Selected text »
-- Opening Marker --

Today my thoughts turned to a different set of funerals: The ones that will come rushing in waves as more and more states work to fully criminalize abortion as soon as possible. As early as minutes after the SCOTUS decision was announced, people with scheduled abortions at clinics in Texas were turned away. They woke up this morning, expecting to go through with an important personal health care decision, and ended the day with a forced pregnancy. They’re trapped, and people will go to extraordinary lengths to get free. If a person is unable to have an abortion for whatever reason that is neither my nor your business, death might be their only escape.
The Kavanaugh confirmation happened in the month leading up to the historic 2018 midterm elections, a time of great ebullience and optimism in spite of the darkness of Trump’s first two years. And though I dutifully knocked doors and made calls and spent every free moment trying to help Democrats win back the House, in the back of my mind the end of Roe lurked. Because I knew that control of the House was temporary, but a supreme court justice was, for all intents and purposes, forever. While so many of us worked to secure the next two years, the fate of a generation had already been sealed.
I admire the people who maintain hope at this moment, for which I am not one. But I can say that I hope to be hopeful. I hope that once the handmark from this slap fades and the duty to help the most vulnerable seeking abortions is all that remains, I’ll be able to look back on this death, and hope for the birth of a brighter day.

-- Closing Marker --

Provided information »

-- Opening Marker --

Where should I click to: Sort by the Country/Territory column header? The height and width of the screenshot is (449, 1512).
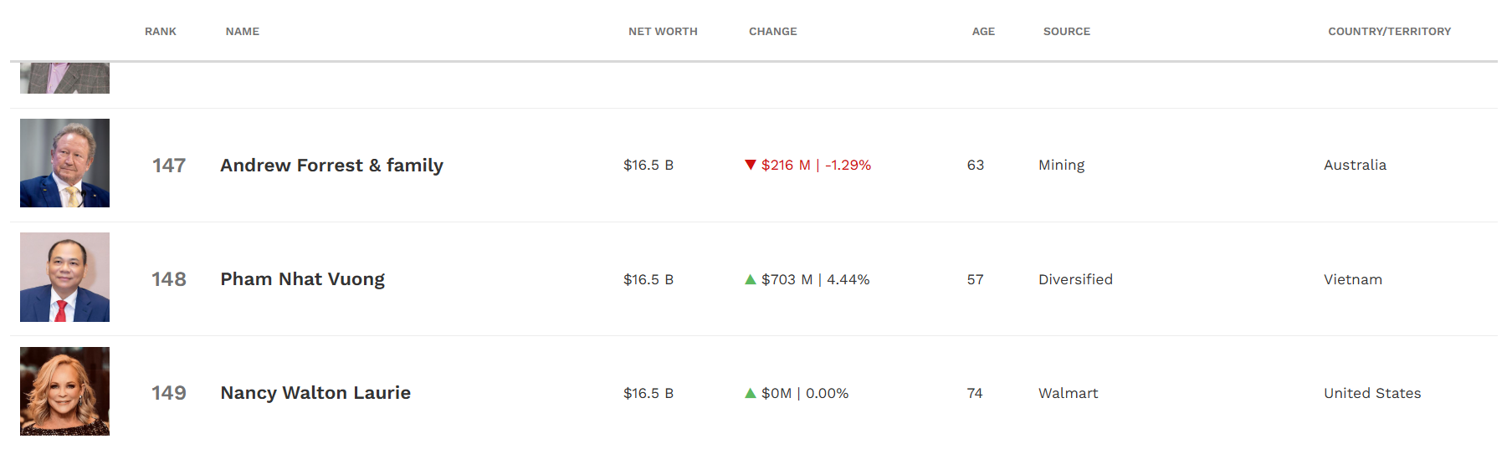click(x=1389, y=32)
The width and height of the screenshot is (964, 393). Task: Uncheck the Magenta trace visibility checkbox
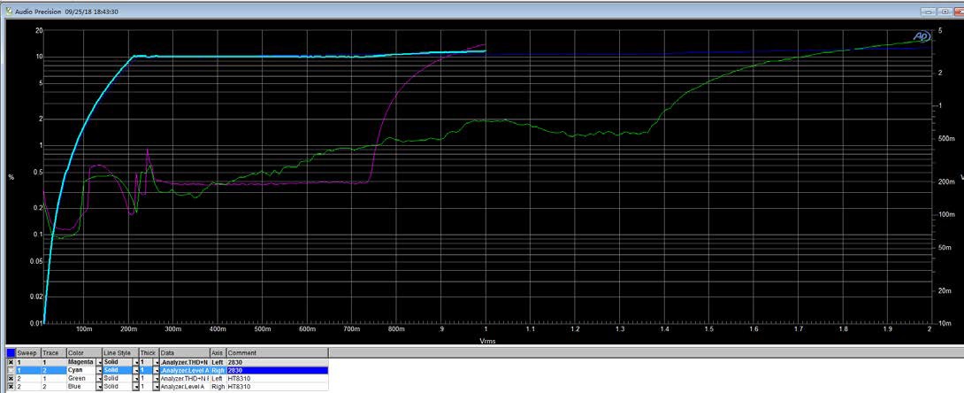pos(11,362)
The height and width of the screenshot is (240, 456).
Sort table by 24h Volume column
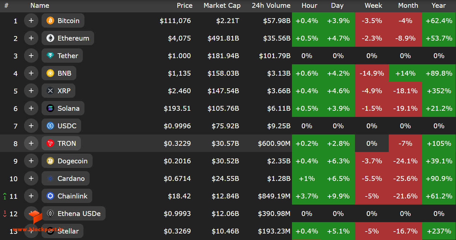pyautogui.click(x=271, y=6)
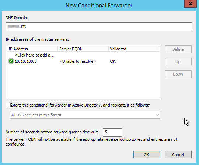
Task: Confirm the forwarder with the OK button
Action: pos(146,154)
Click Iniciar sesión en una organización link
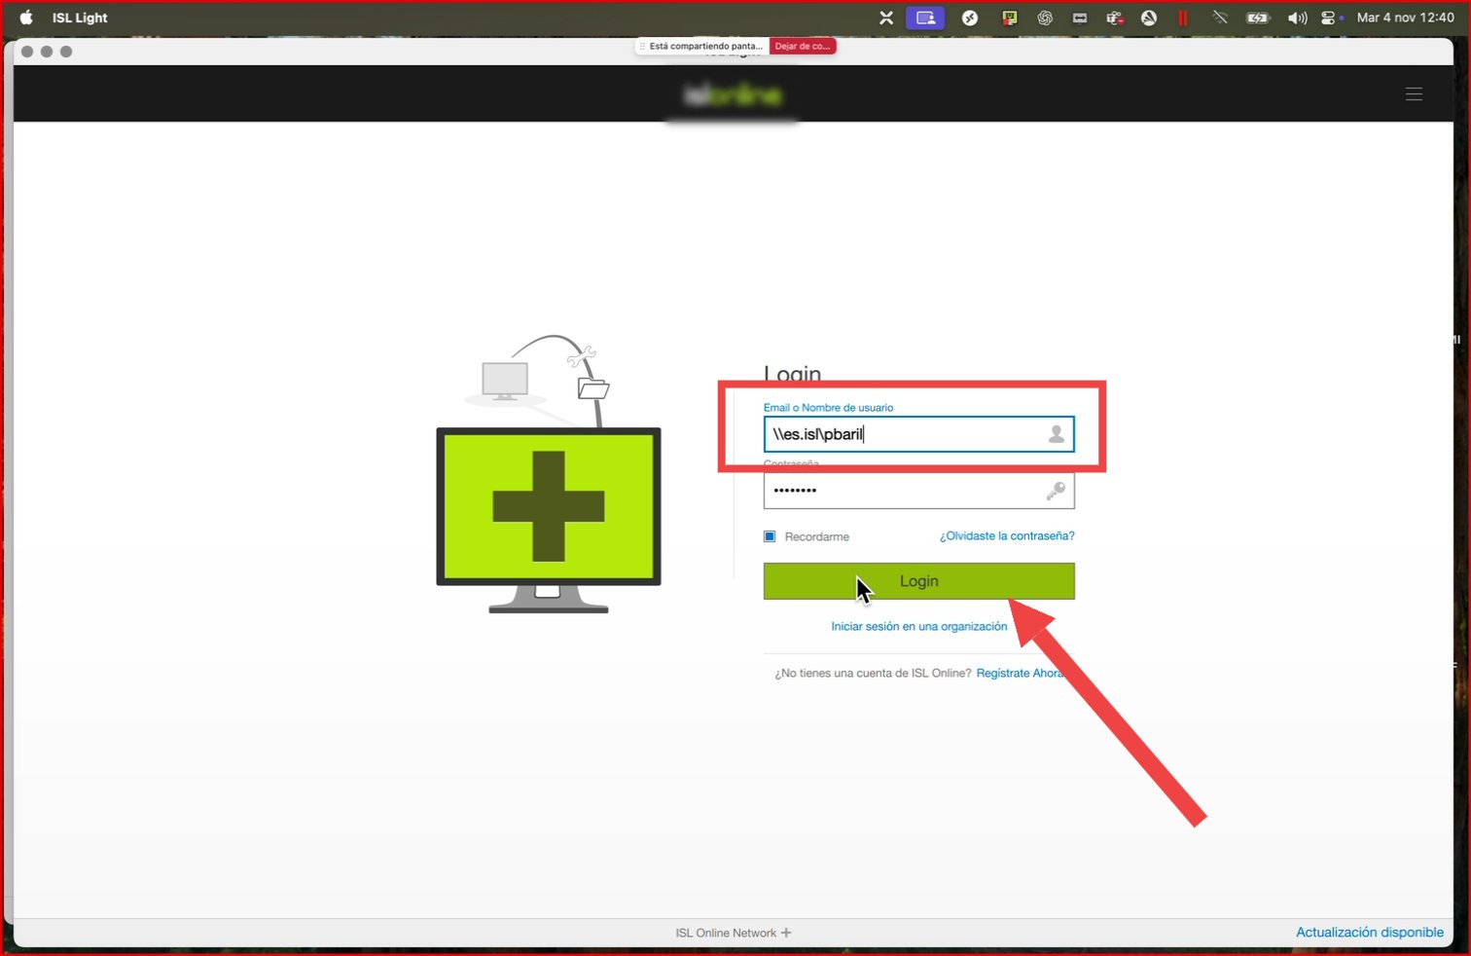1471x956 pixels. [918, 626]
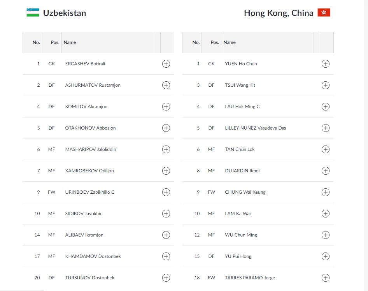Select the Hong Kong, China team heading
The image size is (368, 291).
point(279,13)
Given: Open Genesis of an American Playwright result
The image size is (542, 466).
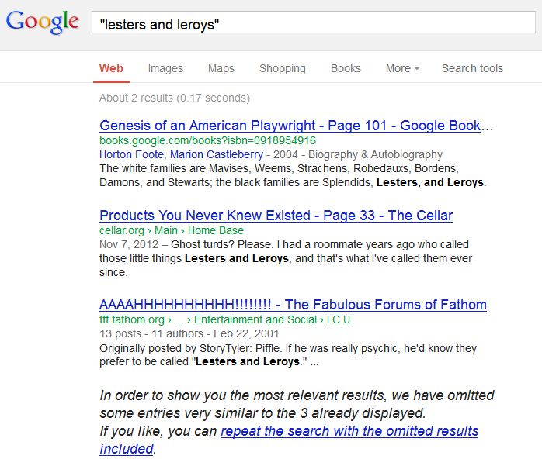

-- Closing Marker --

Requirement »
Reproduce word for word the passage of the essay on the end of Roe from "Today my thoughts" to "their only escape.".

Exercise answer »
Today my thoughts turned to a different set of funerals: The ones that will come rushing in waves as more and more states work to fully criminalize abortion as soon as possible. As early as minutes after the SCOTUS decision was announced, people with scheduled abortions at clinics in Texas were turned away. They woke up this morning, expecting to go through with an important personal health care decision, and ended the day with a forced pregnancy. They’re trapped, and people will go to extraordinary lengths to get free. If a person is unable to have an abortion for whatever reason that is neither my nor your business, death might be their only escape.